Gossamer Bio reports Thursday with one fact dominating the setup: nearly 17% of the free float is sold short. That is a meaningful bearish overhang for a stock trading at $0.34, down 21% over the past month despite a modest 4% recovery in the latest week.
Short sellers have been lightening up, however — and that nuance matters. Short interest fell roughly 1.3% over the past week to around 38.8 million shares, trimming from a slightly higher base earlier in May. The borrow market is not tight. Availability has actually loosened sharply, climbing to 154% — meaning the lending pool holds more than one and a half shares available for every share already borrowed. Cost to borrow is a modest 1.3% annualised, edging up 18% on the week but nowhere near squeeze territory. The ORTEX short score of 65, while elevated, has drifted down from a recent peak near 68 earlier this month. Options sentiment is resolutely call-skewed: the put/call ratio at 0.15 sits close to its 20-day average and near the 52-week low, suggesting no rush to hedge downside through the derivatives market.

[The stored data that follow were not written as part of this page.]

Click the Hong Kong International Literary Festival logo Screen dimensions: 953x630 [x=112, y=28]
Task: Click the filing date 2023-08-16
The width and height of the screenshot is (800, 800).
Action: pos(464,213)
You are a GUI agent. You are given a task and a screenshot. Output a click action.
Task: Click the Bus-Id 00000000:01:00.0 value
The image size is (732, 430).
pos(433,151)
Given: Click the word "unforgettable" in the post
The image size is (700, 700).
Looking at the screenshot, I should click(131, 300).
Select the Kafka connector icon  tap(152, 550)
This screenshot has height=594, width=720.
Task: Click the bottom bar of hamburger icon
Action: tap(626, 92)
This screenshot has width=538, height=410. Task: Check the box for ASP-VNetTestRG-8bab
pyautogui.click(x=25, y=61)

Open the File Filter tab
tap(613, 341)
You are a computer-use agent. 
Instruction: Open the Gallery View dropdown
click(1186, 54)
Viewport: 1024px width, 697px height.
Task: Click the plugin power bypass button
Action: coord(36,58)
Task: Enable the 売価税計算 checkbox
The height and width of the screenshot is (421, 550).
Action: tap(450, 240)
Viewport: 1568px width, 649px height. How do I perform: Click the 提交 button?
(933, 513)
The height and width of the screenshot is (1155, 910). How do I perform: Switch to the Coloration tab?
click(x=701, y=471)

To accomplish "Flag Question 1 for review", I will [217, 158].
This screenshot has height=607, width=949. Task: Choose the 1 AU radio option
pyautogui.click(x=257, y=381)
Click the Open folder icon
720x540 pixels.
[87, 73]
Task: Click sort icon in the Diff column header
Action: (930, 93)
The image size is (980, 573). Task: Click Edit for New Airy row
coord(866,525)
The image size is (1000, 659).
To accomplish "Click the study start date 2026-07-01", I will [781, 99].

The core debate is clinical and financial rather than technical. Bulls point to a remaining pipeline in immunology and inflammation, and the hope that regulatory dialogue — or a positive read-across from a competitor — could re-rate the stock off its lows. HC Wainwright maintained its Buy with a $5 target in early March, and Oppenheimer kept Outperform even as it trimmed its target to $3. Bears have a blunter case: the Phase 3 failure for seralutinib in pulmonary arterial hypertension dismantled the company's lead asset, and a series of downgrades in February and March reflect the wreckage. Barclays cut from Overweight to Underweight in late February, dropping its target from $9 to $0.30 — almost exactly where the stock now trades. Cantor Fitzgerald downgraded to Neutral in late March. The consensus mean target of $1.56 implies theoretical upside from current levels, but the dispersion between $0.30 and $5.00 targets tells the real story: analysts disagree sharply on whether any recovery path exists. Note that several of the older analyst targets were set before the seralutinib data readout and should be treated with caution — the post-February landscape is materially different.
One genuine point of interest in the ownership data is the emergence of new money. Kalehua Capital Management initiated a position of over 10 million shares in Q1 2026, appearing for the first time among the top holders. Balyasny and Qube Research also added meaningful new positions in the same quarter. Offsetting that, Octagon Capital cut its stake by over 7 million shares. BlackRock and Vanguard remain the two largest institutional holders, with modest additions. The insider log is stale — the most recent disclosed trade dates to August 2025 — so no fresh executive signal is available heading into this print.
Thursday's report is therefore less a question of quarterly mechanics and more a test of whether management can articulate a credible next step for the pipeline, and whether the company's cash runway extends far enough to give any remaining assets a chance to reach data.